Estamos em 2022, e o fascínio do domínio sobre outros continua a ser, em processos de educação, uma matéria central que é necessário incutir ao corpo, como se a sua militarização fosse a sua primeira e derradeira vocação. Não admira, que face à agressão russa, outra parte do mundo, por um lado, se regozije, e por outro, se cale ou se feche na sua hipócrita indiferença ou imparcialidade. E no meio deste conflito, é certamente basilar que os nervos de uns não façam desencadear uma guerra mundial.
Como travar a nossa monstruosidade, como imobilizá-la, despi-la?

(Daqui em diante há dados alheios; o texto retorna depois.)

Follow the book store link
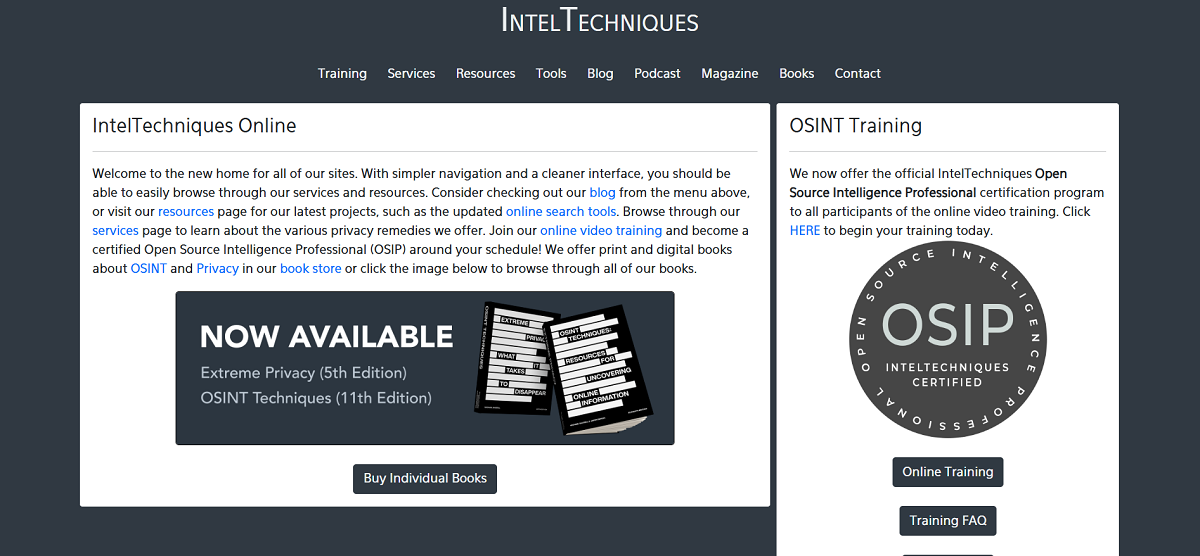The width and height of the screenshot is (1200, 556). point(311,268)
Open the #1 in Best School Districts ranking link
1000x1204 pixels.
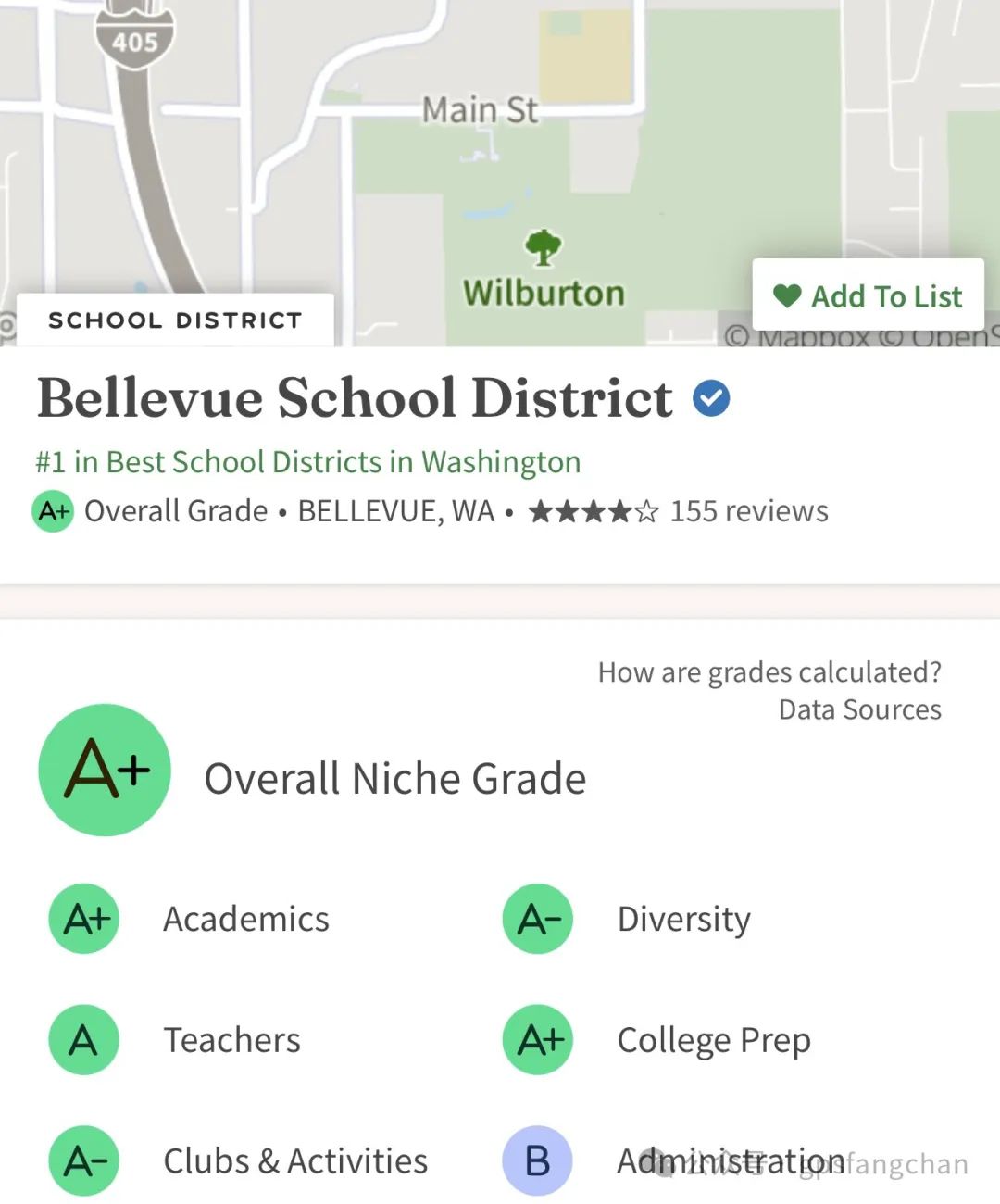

Conta-se “uma história” com o propósito de legitimar um qualquer ataque, quando a história é permeada por uma infinita pluralidade de centros, o que a esvazia de uma única verdade, não lhe sendo permitido falar a uma só voz. Por isso, o diálogo totalmente desarmado será hoje e sempre o único caminho possível na resolução de todo o tipo de conflito. E será sempre a defesa incondicional da vida de cada um, a razão para lá de qualquer argumentação política.
Mas hoje vivemos o medo. A anterior crise económico-financeira, a crise sanitária destes dois últimos anos, as alterações climáticas e estas continuas ameaças de guerra e reais bombardeamentos, não trouxeram à nossa quotidianidade que medo. A solidariedade, a empatia, a compaixão, a esperança que se foram fortemente ouvindo falar, por entre o clamor de tantos de nós, não são que breves e leves rajadas de vento incapazes de criar erosão e de fazer desaparecer o sobressalto que hoje permeia as nossas estruturas físicas e mentais.
O medo da solidão, do desemprego, da morte, do inferno, do aumento do custo de vida, da inflação, do divórcio, da falta de rendimentos, da perda de soberania, da casa, da privacidade, da depressão, da ansiedade, da falta de água, de mudar de vida, de desiludir, o medo do outro, do seu olhar, das suas intenções. Ao impedir a espontaneidade, a alegria, a serenidade, a criatividade, a confiança e a imaginação, o medo é hoje o cárcere, os grilhões que nos isolam, nos fazem desistir e gradualmente definhar.
Não é de admirar o aumento do consumo de antidepressivos e ansiolíticos. Não é de estranhar que hoje as pessoas na Ucrânia não saibam o que fazer, para onde ir, e que o abandono das suas casas e terras as faça sentir o aproximar de um abismo de morte, sem futuro.
Talvez cada geração, no passado tenha sonhado, à sua maneira, com a paz e o total aniquilamento do receio que as impedia de viver. E hoje, sem que o seja porventura mais urgente, não se percebe, de todo, este bélico erguer de mãos.
Quando seremos capazes de dizer adeus à hegemonia que continua a alimentar o desenrolar das nossas histórias? Para quando o fim de todo o tipo de imperialismo, nacionalismo, totalitarismo, centrismo?
Só uma convivência desarmada e sem fronteiras será garante de Justiça e Paz, e a Terra será, finalmente, Casa de Todos.